> [Problem description]: Extract every line of the items below that contains the string "height", treating uppercase and lowercase as distinct.
:: Data for this exercise ::
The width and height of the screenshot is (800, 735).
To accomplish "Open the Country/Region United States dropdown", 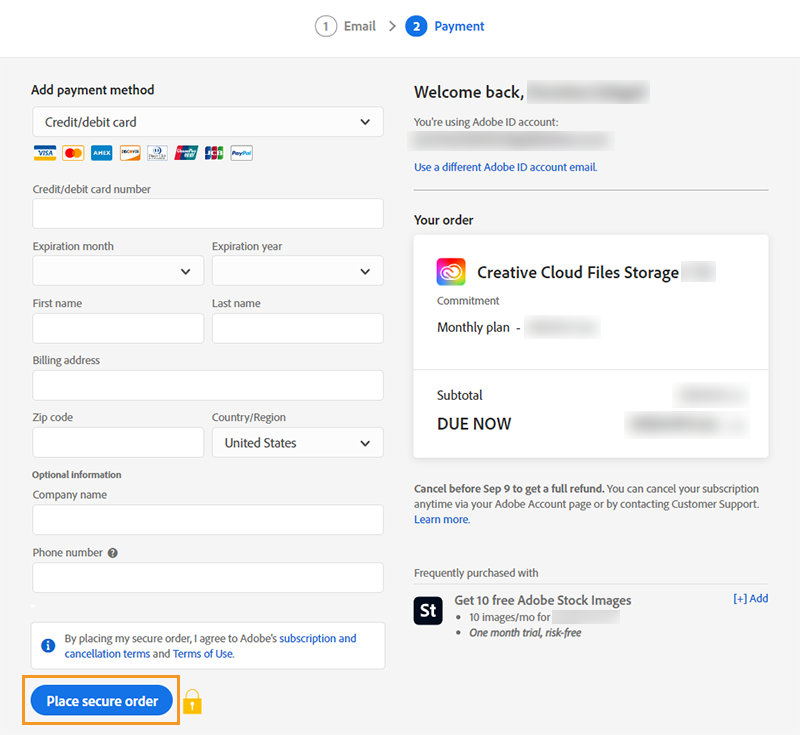I will [297, 443].
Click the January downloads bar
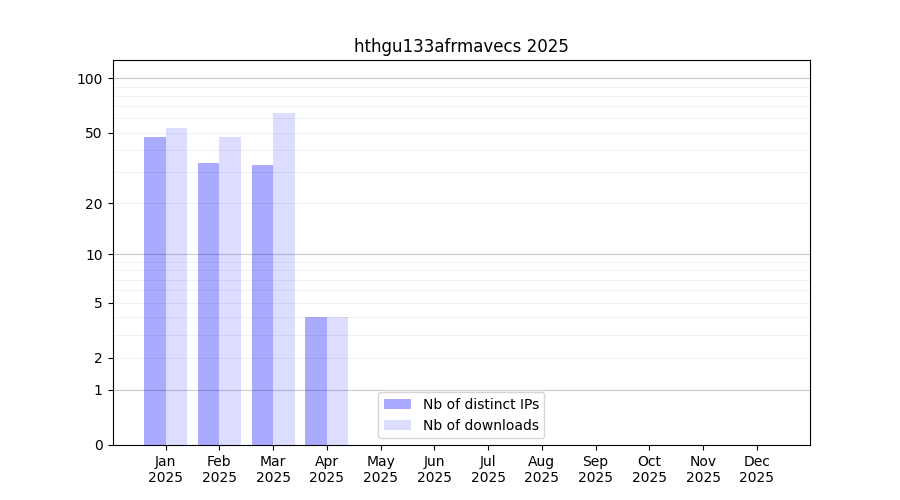Screen dimensions: 900x500 pyautogui.click(x=176, y=286)
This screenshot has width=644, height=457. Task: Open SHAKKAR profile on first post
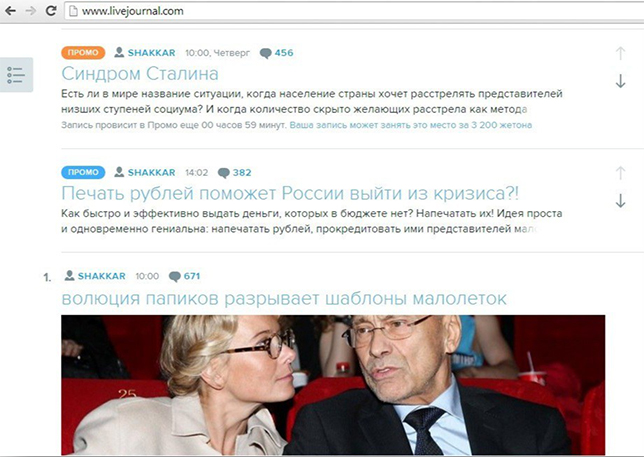pos(145,53)
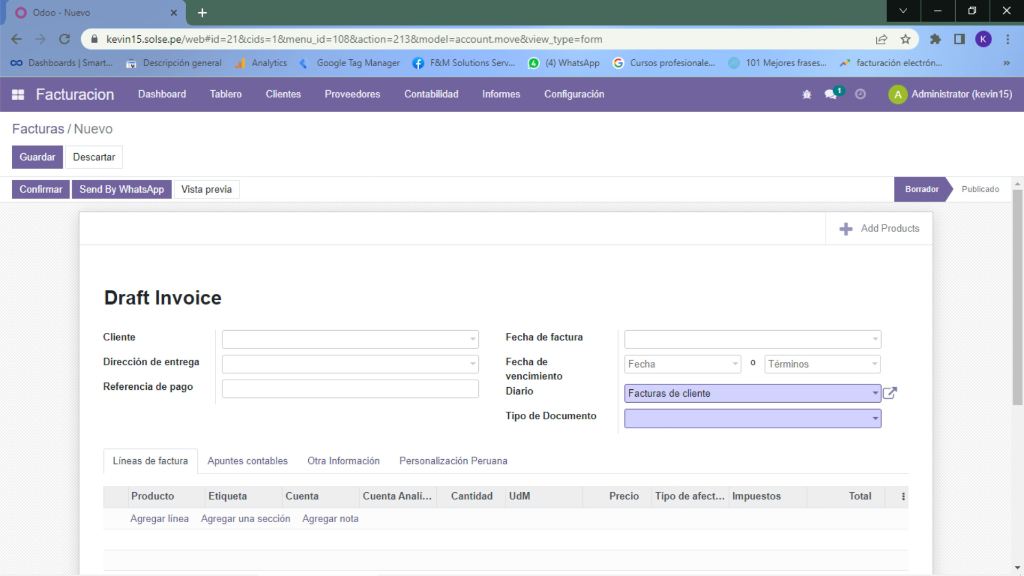
Task: Expand the Cliente dropdown
Action: click(x=350, y=339)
:::
> [Output of the exercise]:
The width and height of the screenshot is (800, 735).
This screenshot has width=644, height=457. Task: Open SHAKKAR profile on first post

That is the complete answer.